Treating Bertolotti syndrome in children requires a personalized approach, balancing conservative treatments with timely surgery when needed. Understanding the unique presentation of the condition in children can lead to more effective management and better patient outcomes. More research is essential to refine treatment plans and diagnostic criteria, ensuring that children with this condition get the most appropriate and effective care.

Limitations

This review has several limitations that should be considered. First, most of the included studies were case reports and small-scale studies, which limits the generalizability of the results. Relying on these studies introduces potential publication bias because cases with successful outcomes are more likely to be reported, while unsuccessful or neutral cases might remain unpublished. Also, the relatively small sample sizes in the included studies, combined with the lack of extensive data on pediatric Bertolotti syndrome, may mean that the full spectrum of clinical presentations and treatment responses may not be fully captured. Larger studies are needed to validate these findings and provide more generalizable data.

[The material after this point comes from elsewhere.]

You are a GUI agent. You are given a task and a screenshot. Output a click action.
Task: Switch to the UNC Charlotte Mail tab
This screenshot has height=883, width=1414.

There was also a lot of variability in the methodologies used, including differences in diagnostic criteria, imaging methods, and treatment protocols. Without a larger sample size, this makes it challenging to draw definitive conclusions about the best management strategies for Bertolotti syndrome in children. In addition, the studies we reviewed had varied follow-up periods, from a few months to several years, which could affect the consistency of the outcomes reported. Another major limitation is the lack of standardized outcome measures. Different studies used various criteria to assess treatment success, ranging from subjective patient reports to objective clinical evaluations. This inconsistency makes it hard to perform a comprehensive meta-analysis and weakens the robustness of the conclusions. More research is also needed on long-term outcomes, particularly regarding recurrence rates and the sustainability of symptom relief. Many studies included in this review had limited follow-up durations, so longer term data are essential to understand the lasting effects of both conservative and surgical treatments.

Conclusion

In this study, we reviewed the current literature on the diagnosis and management of Bertolotti syndrome in children. Bertolotti syndrome is a condition involving LSTV that can cause notable back pain and functional impairment for patients. Despite the relatively high prevalence of this syndrome in adults, it remains underreported in the pediatric literature. Based on our review, we have proposed a stepwise algorithm for managing this condition, starting with conservative treatments and progressing to surgical interventions when necessary. Providers should be vigilant and consider Bertolotti syndrome in the differential diagnosis when evaluating LBP in pediatric patients.